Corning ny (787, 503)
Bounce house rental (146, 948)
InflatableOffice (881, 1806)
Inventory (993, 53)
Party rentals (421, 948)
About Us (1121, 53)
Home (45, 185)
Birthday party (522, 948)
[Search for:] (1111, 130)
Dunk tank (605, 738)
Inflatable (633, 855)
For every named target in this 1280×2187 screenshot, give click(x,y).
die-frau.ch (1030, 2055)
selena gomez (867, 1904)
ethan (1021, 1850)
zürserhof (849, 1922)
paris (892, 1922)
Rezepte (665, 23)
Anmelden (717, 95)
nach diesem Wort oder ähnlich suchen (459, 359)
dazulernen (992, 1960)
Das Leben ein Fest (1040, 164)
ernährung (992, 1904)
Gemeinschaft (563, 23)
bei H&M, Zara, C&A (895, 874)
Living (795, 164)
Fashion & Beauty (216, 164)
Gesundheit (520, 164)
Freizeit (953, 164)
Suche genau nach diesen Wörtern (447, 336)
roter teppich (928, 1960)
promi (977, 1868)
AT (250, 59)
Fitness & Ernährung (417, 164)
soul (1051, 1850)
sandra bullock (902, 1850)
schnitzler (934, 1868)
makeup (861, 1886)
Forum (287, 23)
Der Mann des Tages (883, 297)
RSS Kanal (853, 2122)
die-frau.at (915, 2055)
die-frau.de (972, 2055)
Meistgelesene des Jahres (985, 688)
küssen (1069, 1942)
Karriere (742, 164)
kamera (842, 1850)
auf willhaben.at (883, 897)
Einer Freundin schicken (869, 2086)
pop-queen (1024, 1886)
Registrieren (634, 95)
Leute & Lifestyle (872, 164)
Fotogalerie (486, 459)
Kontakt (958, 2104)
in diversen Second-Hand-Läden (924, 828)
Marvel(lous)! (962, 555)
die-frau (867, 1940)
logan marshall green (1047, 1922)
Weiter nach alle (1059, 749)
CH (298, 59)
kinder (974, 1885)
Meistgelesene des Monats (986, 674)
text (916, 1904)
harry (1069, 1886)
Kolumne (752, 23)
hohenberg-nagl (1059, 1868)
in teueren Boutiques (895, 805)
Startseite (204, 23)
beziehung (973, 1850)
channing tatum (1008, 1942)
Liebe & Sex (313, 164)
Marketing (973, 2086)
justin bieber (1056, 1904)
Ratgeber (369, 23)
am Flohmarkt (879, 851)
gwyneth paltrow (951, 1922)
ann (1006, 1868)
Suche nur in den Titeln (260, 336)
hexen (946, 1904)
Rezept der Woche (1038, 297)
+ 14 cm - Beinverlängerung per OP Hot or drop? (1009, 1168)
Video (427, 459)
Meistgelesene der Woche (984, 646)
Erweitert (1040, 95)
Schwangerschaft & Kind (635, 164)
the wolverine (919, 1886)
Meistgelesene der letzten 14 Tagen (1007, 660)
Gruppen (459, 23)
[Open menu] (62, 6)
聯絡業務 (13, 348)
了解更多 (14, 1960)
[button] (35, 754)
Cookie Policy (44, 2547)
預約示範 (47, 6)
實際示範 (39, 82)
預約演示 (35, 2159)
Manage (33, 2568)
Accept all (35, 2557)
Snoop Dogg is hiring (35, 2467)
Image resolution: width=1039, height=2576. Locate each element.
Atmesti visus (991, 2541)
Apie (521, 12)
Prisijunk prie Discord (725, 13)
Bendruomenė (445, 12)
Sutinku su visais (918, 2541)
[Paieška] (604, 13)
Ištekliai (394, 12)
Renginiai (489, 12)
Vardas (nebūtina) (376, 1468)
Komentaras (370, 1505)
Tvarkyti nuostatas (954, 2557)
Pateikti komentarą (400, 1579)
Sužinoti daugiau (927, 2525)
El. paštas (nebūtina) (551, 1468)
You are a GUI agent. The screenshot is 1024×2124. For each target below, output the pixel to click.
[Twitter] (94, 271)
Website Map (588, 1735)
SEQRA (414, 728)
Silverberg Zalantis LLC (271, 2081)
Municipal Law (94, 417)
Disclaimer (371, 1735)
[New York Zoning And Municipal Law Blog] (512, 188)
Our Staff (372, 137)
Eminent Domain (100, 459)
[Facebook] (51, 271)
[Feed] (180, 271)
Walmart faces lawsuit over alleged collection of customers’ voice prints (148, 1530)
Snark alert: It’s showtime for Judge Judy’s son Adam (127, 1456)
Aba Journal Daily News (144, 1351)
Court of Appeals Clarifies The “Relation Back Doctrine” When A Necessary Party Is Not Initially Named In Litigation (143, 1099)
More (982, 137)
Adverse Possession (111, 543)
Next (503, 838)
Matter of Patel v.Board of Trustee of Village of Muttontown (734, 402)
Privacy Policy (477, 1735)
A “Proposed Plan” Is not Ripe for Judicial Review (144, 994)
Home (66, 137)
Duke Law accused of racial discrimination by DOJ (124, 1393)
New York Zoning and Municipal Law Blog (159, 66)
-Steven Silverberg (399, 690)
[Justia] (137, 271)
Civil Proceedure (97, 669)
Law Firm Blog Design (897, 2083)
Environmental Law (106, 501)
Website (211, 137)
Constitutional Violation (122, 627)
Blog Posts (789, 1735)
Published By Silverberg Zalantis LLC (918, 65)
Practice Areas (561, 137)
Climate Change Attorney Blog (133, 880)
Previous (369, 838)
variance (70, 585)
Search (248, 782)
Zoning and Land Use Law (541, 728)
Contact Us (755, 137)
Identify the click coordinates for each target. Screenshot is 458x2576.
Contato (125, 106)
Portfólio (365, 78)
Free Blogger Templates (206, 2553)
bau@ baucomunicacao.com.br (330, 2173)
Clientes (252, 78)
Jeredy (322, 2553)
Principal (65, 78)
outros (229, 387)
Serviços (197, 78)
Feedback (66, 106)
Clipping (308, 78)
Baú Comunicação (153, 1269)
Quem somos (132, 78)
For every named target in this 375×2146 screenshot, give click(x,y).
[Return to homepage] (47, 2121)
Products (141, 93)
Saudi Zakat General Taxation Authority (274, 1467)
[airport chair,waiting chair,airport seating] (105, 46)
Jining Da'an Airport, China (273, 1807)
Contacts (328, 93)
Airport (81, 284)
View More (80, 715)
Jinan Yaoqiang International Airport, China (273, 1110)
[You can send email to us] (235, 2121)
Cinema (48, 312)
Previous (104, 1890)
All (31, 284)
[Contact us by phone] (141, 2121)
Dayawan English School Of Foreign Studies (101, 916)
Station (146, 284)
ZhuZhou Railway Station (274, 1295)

· · ·

* **Action item**
Return the opening line of the data and every line after it through the line containing "Das Leben ein Fest (1040, 164)", please, exactly as written and with nothing added.

* **Written reply**
Corning ny (787, 503)
Bounce house rental (146, 948)
InflatableOffice (881, 1806)
Inventory (993, 53)
Party rentals (421, 948)
About Us (1121, 53)
Home (45, 185)
Birthday party (522, 948)
[Search for:] (1111, 130)
Dunk tank (605, 738)
Inflatable (633, 855)
For every named target in this 1280×2187 screenshot, give click(x,y).
die-frau.ch (1030, 2055)
selena gomez (867, 1904)
ethan (1021, 1850)
zürserhof (849, 1922)
paris (892, 1922)
Rezepte (665, 23)
Anmelden (717, 95)
nach diesem Wort oder ähnlich suchen (459, 359)
dazulernen (992, 1960)
Das Leben ein Fest (1040, 164)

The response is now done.